Succotash chowder brings everyone to the table on a chilly night.

Succotash Chowder with Littleneck Clams —Alison Shaw

To me, chowder is best in the chilly weather. There is something less appealing about hot creamy soup in the heat of summer. This succotash chowder was created years ago for my cookbook “Vineyard Harvest,” which came out in 2005. This light, brothy, flourless chowder is fresh and delicate. Also, it is great for winter when your pantry is your friend and using frozen vegetables is a fine thing to do. There seems to be a lot of steps, yes, but it is still quite simple and the method is easy. 

Like any good soup, stew, or chowder, I feel this chowder tastes best after curing overnight, letting the flavors come together. There is no flour for thickener, which also stabilizes the cream, so be careful heating the cream so it does not curdle. This means after curing, the chowder is best cooked and served, and not left on heavy heat for a long period of time.

Succotash Chowder with Littleneck Clams

Serves 6

5 strips bacon, cut into ½-inch pieces
1 medium yellow onion, diced
1 medium shallot, minced
2 Tbsp. fresh thyme, chopped
3 Tbsp. fresh parsley, chopped
2 cups clam broth
3 cups heavy cream
½ cup dry white wine
7 lbs. littleneck clams, scrubbed
1 Tbsp. olive oil
½ cup corn (frozen is fine)
½ cup red pepper, diced small
½ cup lima beans, blanched (frozen is fine)
½ tsp. black pepper

In a heavy 6-quart saucepan, cook bacon over medium-high heat until crispy. Remove the bacon, leaving the fat in the pan. Set bacon aside. Lower the heat, and add onions and shallots, sautee gently careful not to brown. Stir in chopped thyme and parsley, combine, add clam stock, turn up the heat, and gently boil for a few minutes. 

Reduce the heat and add the cream, simmer for about 10 minutes.
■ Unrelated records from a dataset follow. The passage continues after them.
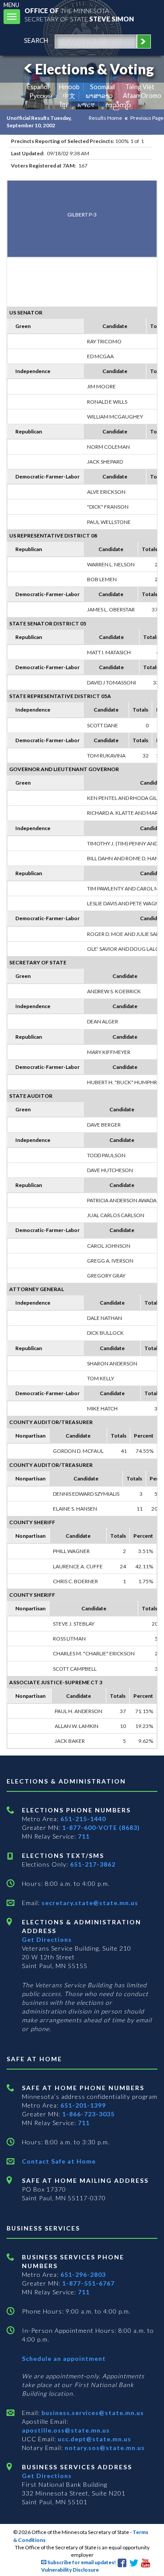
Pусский (40, 95)
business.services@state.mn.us (92, 2412)
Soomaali (102, 87)
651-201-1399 (83, 2105)
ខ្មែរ (63, 104)
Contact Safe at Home (59, 2161)
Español (38, 87)
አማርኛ (86, 104)
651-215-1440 (83, 1818)
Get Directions (47, 1939)
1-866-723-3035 (88, 2114)
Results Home (105, 118)
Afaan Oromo (142, 95)
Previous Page (147, 118)
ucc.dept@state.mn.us (93, 2439)
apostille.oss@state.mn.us (66, 2430)
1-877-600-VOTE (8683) (101, 1827)
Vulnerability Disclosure (70, 2569)
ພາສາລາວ (99, 95)
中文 (69, 95)
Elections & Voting (94, 68)
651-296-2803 (83, 2274)
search (36, 40)
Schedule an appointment (64, 2358)
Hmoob (69, 87)
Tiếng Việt (139, 87)
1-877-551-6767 (88, 2283)
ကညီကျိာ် (118, 104)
Remove from heat.

In another heavy saucepan, add white wine, add littleneck clams, setting 24 clams aside. Cover and steam until the clams just open. Remove clams from the pot, removing any that do not open at all. Let clams cool enough to handle. Remove cooked clams from the shell. Coarsely chop cooked clams.

Heat olive oil in a saute pan. Add corn, peppers, and lima beans. Cook over medium heat for a few minutes. Remove from heat. 

To assemble the chowder, add chopped clams, succotash mixture, and crispy bacon to the cream base. Chowder is always best the next day, so I suggest refrigerating overnight. 

When ready to serve, heat the chowder mixture gently, add 24 unopened live clams, and heat until the littlenecks have opened.